Ivey fought being put on the casino cheater’s list
Ivey admitted to using edge sorting to win but sued the casino to receive his winnings on grounds that edge sorting isn’t cheating, that it’s a legitimate advantage play technique like using a card counting system. Most casino gamblers expected him to win the case, given that all what he did was read the cards used by the casino, which is what any casino game involves.
After filing the lawsuit Ivey issued the following statement: “I was upset as I had played an honest game and won fairly…My integrity is infinitely more important to me than a big win, which is why I have brought these proceedings to demonstrate that I have been unjustly treated.”
While Ivey sincerely believes he didn’t cheat, the British High Court overseeing the case ruled in favor of Genting UK, the company which operates Crockford’s as well as several other casinos and card rooms in the country.
Presiding Judge John Mitting issued the ruling due to the fact that Ivey had used an unorthodox technique unknown to the casino staff, and that he had persuaded the croupier to continue dealing cards from the same deck. Mitting’s statement went the following:
He gave himself an advantage which the game preclude. This is, in my view, cheating…He was doing it in circumstances where he knew that she and her superiors did not know the consequences of what she had done at his instigation. This is, in my view, cheating for the purpose of civil law.
But did he really cheat?
Ivey did persuade the croupier to continue dealing from the same deck, but it should be the casino’s responsibility to properly train its employees as well as to use cards which are not defective. Being more skilled or intelligent than the croupier certainly can’t be legitimately considered a form of cheating.

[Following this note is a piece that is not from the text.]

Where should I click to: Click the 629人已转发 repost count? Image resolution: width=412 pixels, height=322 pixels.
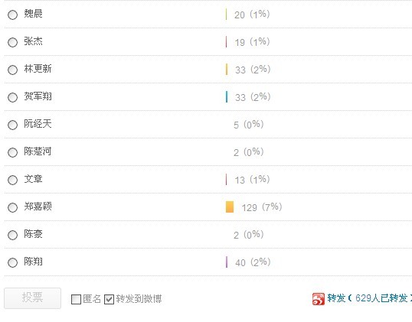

Ivey’s lawyer Richard Spearman put the case in the clearest terms possible when he stated the following:
Edge-sorting involved nothing more than using information that was available to any player simply from viewing the backs of the cards that the casino chose to use and making requests of the casino – which it could accept or refuse – as to the manner in which play was conducted.
Ivey will abide by the ruling of the British High Court, but it is painfully evident that the judge made a mistake in putting him on the casino cheater’s list. This case is a blow to the integrity of gambling and the rights of gamblers everywhere.